1. Diplomacy: In my current game on "King", I play Kongo. Rome, Sumer and Egypt are in a semi-circle around my Civ. All three are "unfriendly" and seem to have formed a defensive pact. Sumer has already attacked me, although I beat off their attack and we are now officially at peace. What can I do to improve relations? Ideally I would like to at least carve out Egypt and get it as an Ally.

2. Trade Deal: I made a trade deal with Egypt a few turns ago, trading a luxury resource for gold/open borders, in part hoping it would improve relations. Is there a way to cancel a deal mid-stream? I presume a declaration of War still does, but otherwise do I just have to wait until it runs out? Is there also a screen that shows what ongoing trade deals you have?
 
For diplomacy, first impressions are very important because the +/- modifiers you see in the diplo window are actually adding up every turn. I would recommend sending a delegation right off the bat and also getting an open borders deal if you want to be friendly. This buys you some buffer time to figure out their agendas and satisfy them. Of course to avoid backstab wars from friends you still need to keep a strong military deterrent as well.

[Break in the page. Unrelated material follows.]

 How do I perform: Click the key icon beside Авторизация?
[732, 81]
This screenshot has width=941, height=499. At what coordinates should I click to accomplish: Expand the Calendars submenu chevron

I don't believe you can cancel a deal midstream other than with a DOW.
 
thing is, you dont need nor egypt, not any other civ. keep few units on each direction, even if they all go with war on you, you should be able deal with them.
it is practically pointless to keep good relationships as bonuses are too weak.
AI are maniacs who will attack you anyway, at least, in the beginning. dont be afraid go war on them, keep or destroy their cities. domination is so easy now. it all feels so pointless - science, culture, religion, whatever. all my six civ games are to have few good units, keep spam/capture cities until you own everyone and everything. pfff.
 
I would recommend sending a delegation right off the bat

Like 70% of the civs I've met have declined my delegation whenever I've tried this. Is there any other way I can improve modifiers early on without risking a trade route through barbarian lands?
 
Like 70% of the civs I've met have declined my delegation whenever I've tried this. Is there any other way I can improve modifiers early on without risking a trade route through barbarian lands?

Not really. Even waiting one turn can be enough for them to close up. I have a suspicion that you cannot send a delegation (and later on, establish an embassy) if the current relationship value is negative. If you roll unlucky (there's a random good/bad first impressions buff, not to mention any other modifiers that might be active), one turn will shut you out, and you'll be on a downhill ride from there. So, the turn you meet them, send them a delegation if your relations are important. Maybe even send them a small gift. I haven't done intensive testing, but I think small gifts are weighted the same as big gifts.

That said, gifts can be turned down. I once offered free open borders to Cleo and she turned me down for some reason.

What I really want is a way to see how close/far I am from the Declared Friend and/or Alliance threshold. It does me no good to see that Catherine and Gandhi are "friendly" if they don't wanna commit.
 
That said, gifts can be turned down. I once offered free open borders to Cleo and she turned me down for some reason.

By the end of my england game, the computers were approaching me with trade deals, asking for 128 gold per turn and two luxury resources for nothing. I didn't play around, but I'm guessing if I reduced it to 50 gold per turn they probably would have said no.

I mean, I did have over -100 warmonger points by that time in the game, so it makes sense that they hated me, but...

A side note, even though I had controlled half the world and every civilization hated me, Ghandi and Pedro denounced Arabia the turn they declared war on me in the modern era of my england game. Once you reach a certain level of warmongering where you just decided to give up on all AI trade deals, the warmongering penalties actually protect you, because it makes it difficult for the AIs to actually declare war on you. If Brazil, Arabia, and Egypt all declared war on me in that game, I might have been in trouble, given my troops were all a continent away from my capital (it would have made the game super interesting, at least, because I think I had enough land to win even if London was taken, but a competent attack might have been able to take London and all my cities on the mainland), but they hated each other too much to organize any sort of coherent offensive. I think Arabia's units couldn't even reach me in the war because Brazil had a carpet of doom that blocked them.